Cornejo abrió el debate con una referencia concreta a las gestiones realizadas ante Vialidad Nacional. En ese marco, detalló que los legisladores del sur provincial mantuvieron una reunión con autoridades del organismo para interiorizarse sobre las futuras concesiones de la Ruta 9/34. El senador no solo respaldó el proceso licitatorio, sino que dejó en claro que el acompañamiento político tiene condiciones. La principal: garantizar la continuidad laboral de unas 50 familias vinculadas al peaje de Cabeza de Buey, un punto sensible en el esquema actual. Pero el eje más tenso apareció al abordar la posible relocalización de estaciones de peaje.

Cornejo advirtió sobre el impacto que tendría una nueva ubicación entre Metán y Rosario de la Frontera, planteando alternativas para evitar interferencias en un corredor con alta circulación diaria. En esa línea, remarcó que la cercanía entre ambas ciudades convierte cualquier costo adicional en un problema directo para trabajadores, estudiantes y actividades comerciales.

El planteo no es aislado. De hecho, forma parte de un documento formal elevado a Vialidad Nacional, donde varios senadores expresaron su “profunda preocupación” por el deterioro de la ruta y el riesgo permanente para quienes la transitan. Ese documento describe una traza con baches de gran magnitud, falta de señalización y banquinas deterioradas, además de un dato que no es menor: la reiteración de siniestros viales, incluso con víctimas fatales, en los tramos más críticos entre Rosario de la Frontera, Metán y General Güemes.

Obras prometidas y condiciones

Uno de los puntos que generó cierto optimismo fue la confirmación de que las empresas adjudicatarias tendrán un plazo de un año para poner en condiciones la ruta antes de comenzar a cobrar peaje. Cornejo fue enfático: no habrá aval político para el cobro si la traza no está en condiciones.

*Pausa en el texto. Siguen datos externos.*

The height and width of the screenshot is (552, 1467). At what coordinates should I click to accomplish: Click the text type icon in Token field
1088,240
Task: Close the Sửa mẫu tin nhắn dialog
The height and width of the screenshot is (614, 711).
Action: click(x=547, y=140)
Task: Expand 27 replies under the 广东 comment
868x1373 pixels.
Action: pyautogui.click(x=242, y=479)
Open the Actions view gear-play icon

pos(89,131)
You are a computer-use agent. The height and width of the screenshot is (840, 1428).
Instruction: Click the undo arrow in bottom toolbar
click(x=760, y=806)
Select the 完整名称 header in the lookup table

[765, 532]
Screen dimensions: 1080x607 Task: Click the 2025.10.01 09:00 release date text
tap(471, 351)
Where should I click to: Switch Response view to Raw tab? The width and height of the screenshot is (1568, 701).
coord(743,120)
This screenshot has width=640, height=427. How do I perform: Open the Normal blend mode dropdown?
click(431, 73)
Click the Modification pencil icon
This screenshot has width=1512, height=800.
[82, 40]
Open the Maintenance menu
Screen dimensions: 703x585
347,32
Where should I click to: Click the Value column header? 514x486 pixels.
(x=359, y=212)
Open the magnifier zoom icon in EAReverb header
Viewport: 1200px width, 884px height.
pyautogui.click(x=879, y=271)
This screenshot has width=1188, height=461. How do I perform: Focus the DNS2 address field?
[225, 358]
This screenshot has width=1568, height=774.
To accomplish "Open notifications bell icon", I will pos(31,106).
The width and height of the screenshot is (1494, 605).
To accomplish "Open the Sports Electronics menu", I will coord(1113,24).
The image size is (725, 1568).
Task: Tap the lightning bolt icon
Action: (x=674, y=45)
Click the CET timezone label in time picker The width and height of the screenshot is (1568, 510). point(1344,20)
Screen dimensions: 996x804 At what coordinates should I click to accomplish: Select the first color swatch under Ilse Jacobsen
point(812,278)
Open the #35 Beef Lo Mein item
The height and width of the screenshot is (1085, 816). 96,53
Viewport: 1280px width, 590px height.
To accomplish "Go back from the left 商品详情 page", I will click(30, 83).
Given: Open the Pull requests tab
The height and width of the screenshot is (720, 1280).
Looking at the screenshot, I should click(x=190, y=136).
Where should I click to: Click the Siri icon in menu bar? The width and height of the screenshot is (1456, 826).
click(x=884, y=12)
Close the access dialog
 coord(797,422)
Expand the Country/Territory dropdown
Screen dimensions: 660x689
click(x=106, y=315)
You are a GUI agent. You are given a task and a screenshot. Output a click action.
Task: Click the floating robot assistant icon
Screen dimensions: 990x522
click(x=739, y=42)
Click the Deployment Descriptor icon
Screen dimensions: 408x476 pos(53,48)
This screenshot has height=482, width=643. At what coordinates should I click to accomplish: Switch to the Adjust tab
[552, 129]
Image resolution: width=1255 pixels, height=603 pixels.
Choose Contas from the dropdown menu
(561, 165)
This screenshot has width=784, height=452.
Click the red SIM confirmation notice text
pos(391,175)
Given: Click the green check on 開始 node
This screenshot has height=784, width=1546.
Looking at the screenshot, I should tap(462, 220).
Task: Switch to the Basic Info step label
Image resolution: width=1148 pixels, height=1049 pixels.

En paralelo, se mencionó el inicio de obras en algunos tramos y la apertura de ofertas prevista para mayo, lo que marca un cronograma en marcha, aunque todavía con demasiados interrogantes.

El senador por Rosario de la Frontera endureció el tono y llevó la discusión a un terreno más directo. Si Cornejo habló de condiciones, su colega habló de límites. Tras participar de la misma reunión con Vialidad, el legislador celebró la decisión nacional de avanzar con nuevas concesiones, pero lanzó una crítica sin matices al esquema anterior, al que calificó como una estructura que cobraba peajes “con cero devolución” en mantenimiento.

Sin embargo, el punto más fuerte de su intervención fue el rechazo a la posible instalación de un peaje en la zona de El Naranjo, en un tramo clave para la dinámica regional. El argumento es simple, pero difícil de refutar: la conexión entre Rosario de la Frontera y Metán no es ocasional, es estructural. Salud, educación, actividad judicial y comercio dependen de ese corredor. Cargarlo con un peaje implicaría, según advirtió, “meterle la mano en el bolsillo” a vecinos que utilizan la ruta de manera cotidiana.

Detrás de las intervenciones, lo que aparece es algo bastante más profundo que un reclamo por infraestructura. La Ruta 34 es un corredor estratégico para el norte argentino, tanto en términos productivos como de integración regional. Y ahí está el nudo del conflicto: cómo compatibilizar un esquema de financiamiento basado en peajes con una realidad social donde el uso de la ruta no es opcional, sino parte de la vida diaria.